Prague est une ville médiévale qui s'étend le long des rives est et ouest de la Vltava. La ville est caractérisée par toute une série de jolis ponts, de magnifiques constructions aux façades dignes de cartes postales, une excellente cuisine et des bières réputées dans le monde entier.

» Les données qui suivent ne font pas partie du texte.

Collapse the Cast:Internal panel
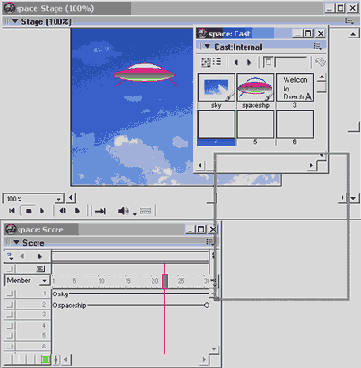 coord(207,46)

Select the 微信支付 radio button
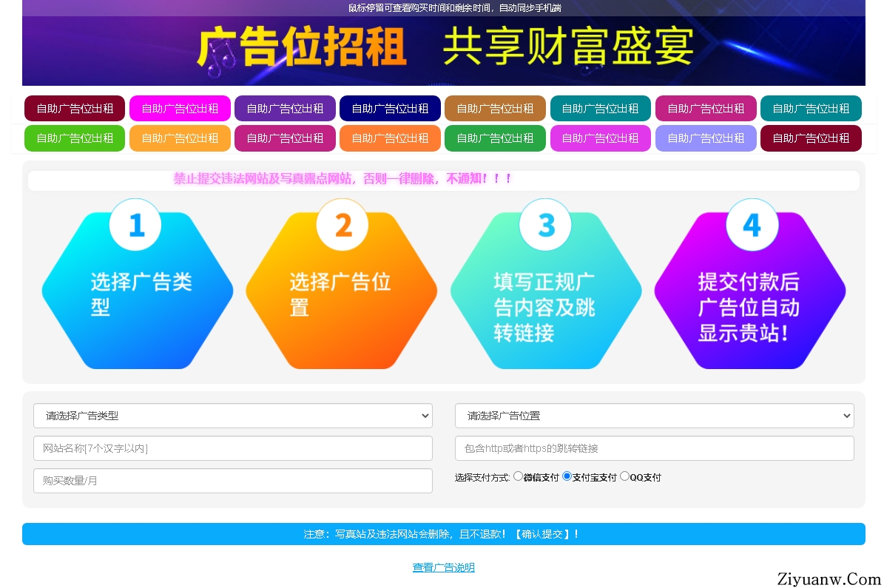518,476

Mais qui dit ville médiévale, dit également rues étroites. Et rues pavées qu'il faut partager avec les tramways. La route est susceptible de se séparer en deux de manière brouillonne après le franchissement d'un vieux pont, de rester une voie de circulation en dépit de la présence de marches ou de donner sur un cul-de-sac inattendu.

Ce n'est pas lié à la ville, mais au fait que nous avons l'habitude des villes qui répondent à notre besoin de vitesse. Ralentissez, adaptez-vous et profitez de Prague. La capitale de la République tchèque invite à la conduite douce : prenez le temps de ressentir les courbes de ses rues, observez ses habitants vaquer à leurs occupations et respirez l'air de la brise du soir tandis que vous parcourez les rues les vitres baissées.

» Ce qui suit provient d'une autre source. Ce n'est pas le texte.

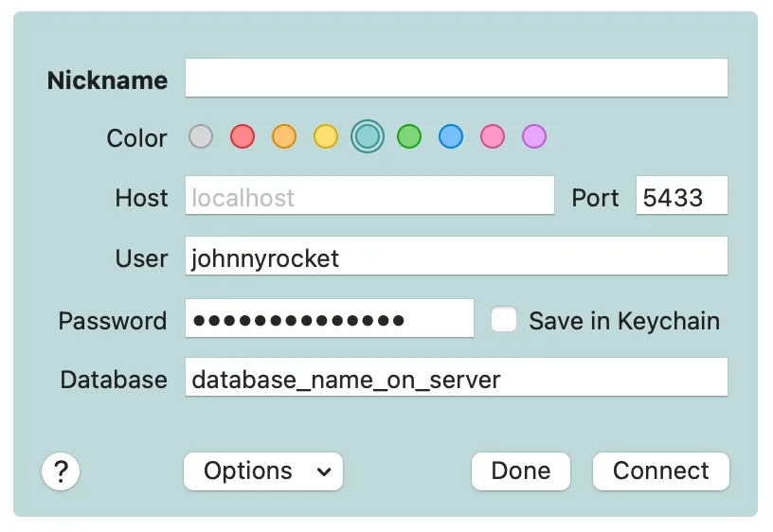Choose the orange color circle
The image size is (773, 532).
point(284,137)
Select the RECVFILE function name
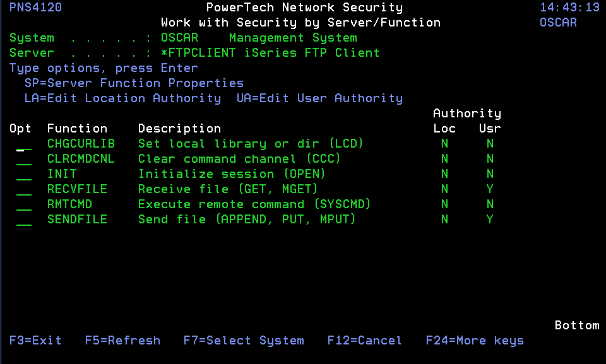606x364 pixels. click(x=77, y=189)
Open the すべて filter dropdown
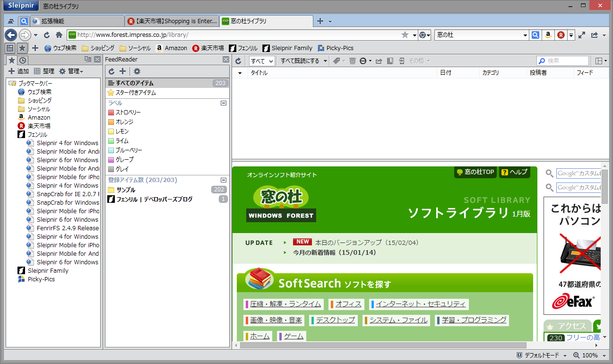Screen dimensions: 613x364 coord(262,61)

Voiture bleue stationnée sous une arche dans une rue pavée de Prague, de nuit

Éviter la foule

Débutons donc cette visite nocturne à notre rythme. Je prends la direction du pont Charles. En journée, l'entrée est prise d'assaut et vous ne pourrez éviter l'intrusion de groupes scolaires et de touristes sur vos photos souvenir. De nuit, le pont est à vous. L'édifice étant piéton, je me gare et flâne jusqu'à la tour pour admirer le pont du XVème siècle et ses 31 statues et sculptures.

Je reprends le volant et fait demi-tour vers les rues étroites, passant sous les arches, devant les petites boutiques d'artisanat et les bars locaux jusqu'au château de Prague. Il ressemble davantage à une petite ville qu'à un château. Des couples se promènent encore devant les restaurants, les cafés et les galeries désormais vides.

Je redescends la colline, traverse le pont Manesuv et passe devant le Rudolfinum, qui accueille l'orchestre philharmonique à l'affiche, puis devant les symboles passés d'une culture différente : l'hôtel Four Seasons, l'enseigne Brioni, la bijouterie Boucheron. Je mets ensuite le cap sur la vieille ville et son labyrinthe médiéval. Promenez-vous et laissez-vous aller à vous perdre, vous n'avez pas le choix. Vous entrez dans un monde nébuleux : des rues avec des marches, des pavés, des sens uniques et des voies sans issues à tous les coins de rue. N'utilisez pas de GPS, ce serait tricher.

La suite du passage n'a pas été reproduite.